You go to Mum and Dad's for your Chrissy break and they already have everything sorted for you!

I love the lead up weather to cyclones, but the days after can be pretty miserable.



Renenet said:


> Hi Steve,
> 
> I've just moved to the tropics and might be experiencing my first cyclone this year. Maybe I'm mad, but I'm actually looking forward to it, as long as it's not, to use your expression, a direct hit.
> 
> What would you say are sensible preparations for a cyclone?


----------



## Darlyn (Dec 21, 2011)

Sutto82 said:


> How's cairns looking this year? I'm about to head there next week with the missus.



Cairns is beautiful, lived there for a bit (Yorkeys Knob). You will have a great time.
Hope you enjoy. No cyclone predicted there


----------



## shea_and_ruby (Dec 22, 2011)

I lived in Darwin for about a decade, never actually had a cyclone but a number of near misses! kinda miss it actually! 

Renenet - also tape up your windows and as steve said fill the bath and any large drinking containers with water if it comes to that. if you choose to stay at home, normally they bathroom is the safesit place apparently - move your mattress in there and make yourself a little fort.


----------



## SteveNT (Dec 22, 2011)

shea_and_ruby said:


> I lived in Darwin for about a decade, never actually had a cyclone but a number of near misses! kinda miss it actually!
> 
> Renenet - also tape up your windows and as steve said fill the bath and any large drinking containers with water if it comes to that. if you choose to stay at home, normally they bathroom is the safesit place apparently - move your mattress in there and make yourself a little fort.



With all the significant (herp) others moving in the matress wont fit!
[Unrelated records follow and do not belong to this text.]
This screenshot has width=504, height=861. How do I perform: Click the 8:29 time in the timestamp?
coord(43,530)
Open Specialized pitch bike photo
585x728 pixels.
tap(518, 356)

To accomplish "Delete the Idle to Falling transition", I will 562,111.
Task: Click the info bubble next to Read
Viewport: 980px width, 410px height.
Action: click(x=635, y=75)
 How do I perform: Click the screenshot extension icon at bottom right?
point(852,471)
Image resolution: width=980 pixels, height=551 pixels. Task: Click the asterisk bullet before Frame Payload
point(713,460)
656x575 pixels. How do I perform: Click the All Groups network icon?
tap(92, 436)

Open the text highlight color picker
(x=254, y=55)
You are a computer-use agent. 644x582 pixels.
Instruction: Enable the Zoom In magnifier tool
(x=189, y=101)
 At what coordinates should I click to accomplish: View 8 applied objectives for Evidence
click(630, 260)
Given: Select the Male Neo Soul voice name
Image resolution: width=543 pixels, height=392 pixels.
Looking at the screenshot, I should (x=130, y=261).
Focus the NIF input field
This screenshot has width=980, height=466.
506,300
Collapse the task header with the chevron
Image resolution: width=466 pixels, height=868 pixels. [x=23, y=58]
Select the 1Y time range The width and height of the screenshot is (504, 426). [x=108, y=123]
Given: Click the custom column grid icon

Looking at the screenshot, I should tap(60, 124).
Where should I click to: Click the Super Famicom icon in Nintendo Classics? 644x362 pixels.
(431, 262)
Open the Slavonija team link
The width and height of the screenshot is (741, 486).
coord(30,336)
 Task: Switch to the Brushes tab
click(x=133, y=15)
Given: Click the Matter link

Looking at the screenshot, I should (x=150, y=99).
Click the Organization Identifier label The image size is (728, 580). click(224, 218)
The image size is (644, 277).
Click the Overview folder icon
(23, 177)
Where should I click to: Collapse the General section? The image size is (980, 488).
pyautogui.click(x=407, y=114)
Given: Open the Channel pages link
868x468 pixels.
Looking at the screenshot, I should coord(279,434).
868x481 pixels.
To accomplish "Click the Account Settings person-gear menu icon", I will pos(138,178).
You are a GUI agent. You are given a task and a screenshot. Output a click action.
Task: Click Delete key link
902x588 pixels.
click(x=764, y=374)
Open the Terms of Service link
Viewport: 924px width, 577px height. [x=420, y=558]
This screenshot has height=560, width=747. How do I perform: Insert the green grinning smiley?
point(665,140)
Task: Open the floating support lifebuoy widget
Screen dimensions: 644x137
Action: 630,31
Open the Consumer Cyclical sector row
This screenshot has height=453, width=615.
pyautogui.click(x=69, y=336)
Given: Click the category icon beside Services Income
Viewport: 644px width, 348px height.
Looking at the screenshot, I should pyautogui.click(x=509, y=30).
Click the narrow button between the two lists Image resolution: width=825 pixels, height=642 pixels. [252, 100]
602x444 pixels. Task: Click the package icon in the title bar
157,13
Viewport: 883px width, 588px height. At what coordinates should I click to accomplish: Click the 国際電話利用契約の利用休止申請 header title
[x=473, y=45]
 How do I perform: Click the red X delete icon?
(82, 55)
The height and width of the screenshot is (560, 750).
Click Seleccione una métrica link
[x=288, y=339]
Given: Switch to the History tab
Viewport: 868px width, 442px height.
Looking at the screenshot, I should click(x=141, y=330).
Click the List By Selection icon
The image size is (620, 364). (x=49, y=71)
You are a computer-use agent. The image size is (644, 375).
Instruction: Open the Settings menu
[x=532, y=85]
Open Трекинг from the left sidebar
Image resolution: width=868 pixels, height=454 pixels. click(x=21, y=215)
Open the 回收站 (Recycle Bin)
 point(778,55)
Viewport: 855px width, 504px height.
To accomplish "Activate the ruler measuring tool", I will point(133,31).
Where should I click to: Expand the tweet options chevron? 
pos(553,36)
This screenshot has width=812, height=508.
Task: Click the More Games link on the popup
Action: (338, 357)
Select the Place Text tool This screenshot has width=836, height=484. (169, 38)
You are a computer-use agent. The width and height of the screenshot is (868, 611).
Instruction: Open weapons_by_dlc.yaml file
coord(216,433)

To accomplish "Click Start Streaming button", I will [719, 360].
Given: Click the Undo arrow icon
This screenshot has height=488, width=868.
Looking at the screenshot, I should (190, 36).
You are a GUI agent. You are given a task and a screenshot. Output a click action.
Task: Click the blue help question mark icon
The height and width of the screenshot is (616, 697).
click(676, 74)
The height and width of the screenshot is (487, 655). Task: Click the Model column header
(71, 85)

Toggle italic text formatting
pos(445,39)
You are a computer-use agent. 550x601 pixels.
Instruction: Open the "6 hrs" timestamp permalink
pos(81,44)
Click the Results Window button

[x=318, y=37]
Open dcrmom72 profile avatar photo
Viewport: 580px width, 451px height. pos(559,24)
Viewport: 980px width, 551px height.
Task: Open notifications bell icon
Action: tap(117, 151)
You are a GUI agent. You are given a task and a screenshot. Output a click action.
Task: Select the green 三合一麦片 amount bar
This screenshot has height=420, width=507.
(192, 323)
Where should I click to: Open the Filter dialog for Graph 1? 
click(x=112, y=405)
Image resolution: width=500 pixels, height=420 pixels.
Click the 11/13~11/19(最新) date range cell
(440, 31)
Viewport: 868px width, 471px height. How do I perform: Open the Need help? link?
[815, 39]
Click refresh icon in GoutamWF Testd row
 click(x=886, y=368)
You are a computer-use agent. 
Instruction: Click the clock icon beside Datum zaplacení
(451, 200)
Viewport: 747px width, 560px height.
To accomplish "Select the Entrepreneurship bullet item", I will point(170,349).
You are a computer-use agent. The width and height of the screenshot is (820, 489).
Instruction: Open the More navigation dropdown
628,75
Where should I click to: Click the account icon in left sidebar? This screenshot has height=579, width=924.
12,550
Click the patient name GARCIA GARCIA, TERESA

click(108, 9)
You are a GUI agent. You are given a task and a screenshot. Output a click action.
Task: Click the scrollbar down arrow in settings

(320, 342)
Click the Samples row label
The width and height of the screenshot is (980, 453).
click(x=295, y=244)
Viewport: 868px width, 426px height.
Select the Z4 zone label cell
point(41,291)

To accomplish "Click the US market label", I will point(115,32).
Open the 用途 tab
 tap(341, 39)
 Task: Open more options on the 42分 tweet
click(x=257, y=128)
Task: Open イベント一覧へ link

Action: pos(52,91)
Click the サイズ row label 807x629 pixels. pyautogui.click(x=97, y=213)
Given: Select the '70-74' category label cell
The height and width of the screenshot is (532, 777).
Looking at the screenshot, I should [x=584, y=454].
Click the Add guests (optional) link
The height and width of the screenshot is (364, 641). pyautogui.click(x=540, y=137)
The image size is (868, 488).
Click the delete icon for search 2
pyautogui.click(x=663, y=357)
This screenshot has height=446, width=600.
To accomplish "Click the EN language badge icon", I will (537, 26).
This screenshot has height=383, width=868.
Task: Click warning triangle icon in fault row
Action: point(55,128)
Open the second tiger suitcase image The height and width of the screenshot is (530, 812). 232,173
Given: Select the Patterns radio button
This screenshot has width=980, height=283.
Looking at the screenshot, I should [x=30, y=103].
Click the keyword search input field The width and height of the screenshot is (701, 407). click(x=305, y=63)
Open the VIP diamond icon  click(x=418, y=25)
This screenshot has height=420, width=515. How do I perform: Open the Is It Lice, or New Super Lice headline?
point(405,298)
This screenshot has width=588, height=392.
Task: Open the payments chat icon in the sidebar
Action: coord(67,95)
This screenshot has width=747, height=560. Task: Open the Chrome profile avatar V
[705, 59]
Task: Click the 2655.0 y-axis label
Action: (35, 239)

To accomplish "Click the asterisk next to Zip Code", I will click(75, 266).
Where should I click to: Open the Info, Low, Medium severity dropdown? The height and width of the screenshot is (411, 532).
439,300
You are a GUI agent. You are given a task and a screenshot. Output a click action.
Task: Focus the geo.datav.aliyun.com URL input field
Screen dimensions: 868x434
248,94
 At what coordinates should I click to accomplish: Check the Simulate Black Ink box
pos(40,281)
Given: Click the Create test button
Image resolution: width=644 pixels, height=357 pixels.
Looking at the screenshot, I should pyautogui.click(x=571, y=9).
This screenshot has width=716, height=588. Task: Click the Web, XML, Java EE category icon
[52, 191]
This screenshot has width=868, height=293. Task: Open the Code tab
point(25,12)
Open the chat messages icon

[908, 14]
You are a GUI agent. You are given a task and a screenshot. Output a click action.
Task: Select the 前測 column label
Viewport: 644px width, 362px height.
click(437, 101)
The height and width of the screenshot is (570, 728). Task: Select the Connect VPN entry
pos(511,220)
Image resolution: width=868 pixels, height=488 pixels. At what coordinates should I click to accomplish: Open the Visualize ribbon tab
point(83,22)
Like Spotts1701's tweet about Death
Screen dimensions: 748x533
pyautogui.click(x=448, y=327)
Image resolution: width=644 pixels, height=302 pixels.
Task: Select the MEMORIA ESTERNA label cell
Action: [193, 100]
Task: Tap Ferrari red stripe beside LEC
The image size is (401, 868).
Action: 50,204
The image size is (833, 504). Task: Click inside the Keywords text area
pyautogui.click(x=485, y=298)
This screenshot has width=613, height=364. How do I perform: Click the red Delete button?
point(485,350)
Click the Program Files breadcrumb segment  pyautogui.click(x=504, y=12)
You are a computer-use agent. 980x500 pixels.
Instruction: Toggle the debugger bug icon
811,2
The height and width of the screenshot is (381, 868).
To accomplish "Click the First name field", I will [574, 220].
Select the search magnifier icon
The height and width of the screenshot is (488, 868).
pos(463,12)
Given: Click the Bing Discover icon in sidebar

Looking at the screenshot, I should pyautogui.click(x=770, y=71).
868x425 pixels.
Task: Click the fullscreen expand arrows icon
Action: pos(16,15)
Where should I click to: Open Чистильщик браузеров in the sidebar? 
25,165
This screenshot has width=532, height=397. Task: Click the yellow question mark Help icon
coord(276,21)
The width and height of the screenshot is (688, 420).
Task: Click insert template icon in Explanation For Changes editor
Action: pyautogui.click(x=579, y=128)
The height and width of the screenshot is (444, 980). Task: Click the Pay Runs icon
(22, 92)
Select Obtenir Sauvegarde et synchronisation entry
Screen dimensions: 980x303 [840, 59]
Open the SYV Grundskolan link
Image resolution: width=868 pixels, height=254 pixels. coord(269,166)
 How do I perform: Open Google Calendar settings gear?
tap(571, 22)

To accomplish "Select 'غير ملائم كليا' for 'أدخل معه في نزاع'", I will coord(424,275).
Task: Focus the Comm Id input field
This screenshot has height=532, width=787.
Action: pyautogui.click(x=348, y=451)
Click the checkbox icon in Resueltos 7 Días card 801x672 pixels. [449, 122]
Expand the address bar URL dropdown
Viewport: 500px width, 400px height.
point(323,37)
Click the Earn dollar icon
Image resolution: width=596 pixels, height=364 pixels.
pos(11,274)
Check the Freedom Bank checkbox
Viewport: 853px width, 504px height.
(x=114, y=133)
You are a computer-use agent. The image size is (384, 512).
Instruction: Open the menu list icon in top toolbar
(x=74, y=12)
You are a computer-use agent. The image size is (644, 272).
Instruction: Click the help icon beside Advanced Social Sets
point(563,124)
If the roof comes off the matress becomes the new roof. 

I had a few during cyclone Carlos at the start of this year and hung onto the balcony rail for a while grinning into the teeth of it....

I almost froze to death ha ha, took a half hour of HOT shower to get me normal again.


----------



## Jeffa (Dec 22, 2011)

A generator to keep the beer cold when the ice melts is essential.
Experienced my first direct hit cyclone two seasons ago, enjoy the show and get ready for the afterward barbie


----------



## grannieannie (Dec 22, 2011)

Just look after yourselves guys. My daughter has just moved down to Adelaide from Darwin...her hubby is in the Army. I imagine she's pleased she's not there at the moment. I was there in June...a very pretty little city.


----------



## Darlyn (Dec 22, 2011)

Thanks for the reminder Jeffa, no gennie, must beef up red wine stocks : )


----------



## Wally (Dec 22, 2011)

Batteries for the camera. This is APS after all.


----------



## Darlyn (Dec 22, 2011)

waruikazi said:


> You go to Mum and Dad's for your Chrissy break and they already have everything sorted for you!
> 
> I love the lead up weather to cyclones, but the days after can be pretty miserable.




Hey are you in town Gordo, we could catch up for a bevvie?


----------



## Sezzzzzzzzz (Dec 22, 2011)

Stay safe everyone up there!!!


----------



## SteveNT (Dec 22, 2011)

Jeffa said:


> A generator to keep the beer cold when the ice melts is essential.
> Experienced my first direct hit cyclone two seasons ago, enjoy the show and get ready for the afterward barbie



I was in Mataranka when Tracey hit. Got here the next day. We found dead people. There is no joy in that.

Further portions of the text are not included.